Reputation: 1942
I was wondering, am I overlooking something or does the hibernate validator offer no annotation to verify that 2 fields are equal (such as a password). I know I can write my own validators, but well this seems like standard functionality.
Upvotes: 0
Views: 4479
Reputation: 10817
If you’re using Spring Framework then you can use Spring Expression Language (SpEL) for that. I’ve wrote small library that provides JSR-303 validator based on SpEL that makes cross-field validations very easy.

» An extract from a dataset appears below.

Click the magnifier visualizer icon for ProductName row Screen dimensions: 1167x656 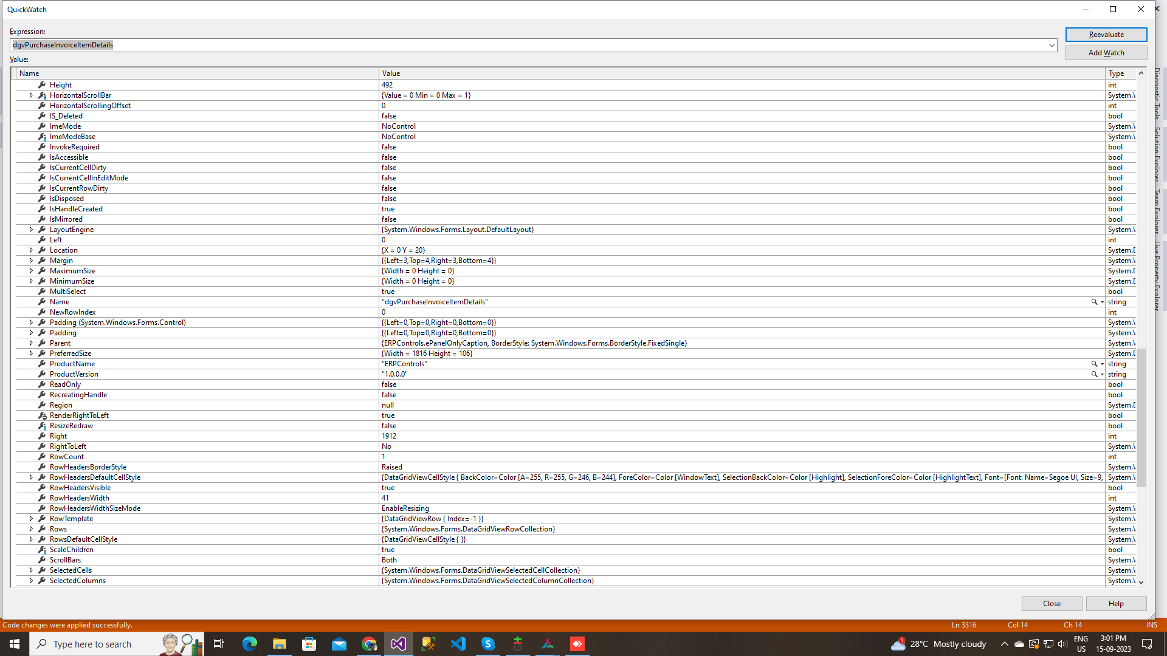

Take a look at https://github.com/jirutka/validator-spring.
This will validate equality of password fields when at least one of them is not empty.

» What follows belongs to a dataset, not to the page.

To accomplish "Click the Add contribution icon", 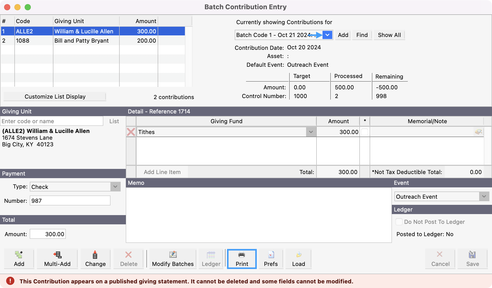I will [x=19, y=258].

@SpELAssert(value = "password.equals(passwordVerify)",
applyIf = "password || passwordVerify",
message = "{validator.passwords_not_same}")
public class User {
private String password;
private String passwordVerify;
}
Upvotes: 4
Reputation: 1942
Just went for the custom validator route. The other 2 answers here aren't really related to the question. With a bit of googling I found a fieldmatch example.
Upvotes: 0
Reputation: 3197
Hibernate is a ORM Mapper.
It is used to persist data into a DB and extract it again. As such, having 2 fields with an identical value makes not much sense (From a persistance point of view). Thats something you should check in your Business logic.
And I am with Junesh... Dont persist your passwords in a retrievable format... Look up Hasing and Salting - Or even better, think about openID so you dont have to bother your clients with yet another stupid password...
Upvotes: -1
Reputation: 2141
I am hoping you are not saving the confirm password in the database as well. You do not have any out of the box validations for this, but instead you will have to use custom annotation which is pretty straight forward as well.